Quando si parla di risonanza magnetica si parla costantemente anche di claustrofobia e di episodi di panico legati ad essa. Questi eventi , che in campo medico possono anche essere definiti “eventi avversi”, sono effetti non desiderati nella procedura ma assolutamente comuni , possibili in tutte le occasioni e comunque in parte prevedibili.
Nella mia esperienza lavorativa ho imparato ad affrontare l’argomento da differenti punti di vista, partendo da quello dell’operatore che esegue l’esame, la segretaria che programma l’appuntamento o esegue l’acettazione del paziente, quello del medico radiologo che deve poi interpretare le immagini, quello del paziente ovviamente, ma anche da quello degli amici o famigliari che contribuiscono ad aggiungere una certa variabilità al fenomeno di cui stiamo parlando.

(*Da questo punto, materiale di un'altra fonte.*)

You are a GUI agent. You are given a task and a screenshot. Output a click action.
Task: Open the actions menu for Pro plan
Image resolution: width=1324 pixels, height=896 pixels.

I fattori in gioco che possono aumentare o diminuire le reazioni clastrofobiche sono molti, oltre a quelli umani, parliamo di dettagli organizzativi della struttura, di locali in cui permane il paziente nei momenti che precedono l’indagine, dalla procedura di preparazione ed ovviamente dall’apparecchiatura RM utilizzata.
L’approccio medico al problema della claustrofobia in RM deve comprendere delle ottimizzazioni su tutti gli aspetti oggettivi del problema (organizzazione, preparazione, prevenzione e supporto) ma deve poi tenere conto ed adattarsi alle differenti problematiche esposte dal paziente e che si verificano al momento stesso dell’esame. Su tutti questi elementi possono essere spese molte parole e possono essere discussi approcci differenti a seconda dei casi, la cosa importante é cercare di arrivare al miglior risultato per il paziente.
Uno tra i fattori che puo’ influire maggiormente nella buona riuscita dell’esame é la corretta preparazione psicologica del paziente ed eventuale utilizzo di farmaci specifici che talvolta hanno effetto perlopiù per il loro effetto placebo.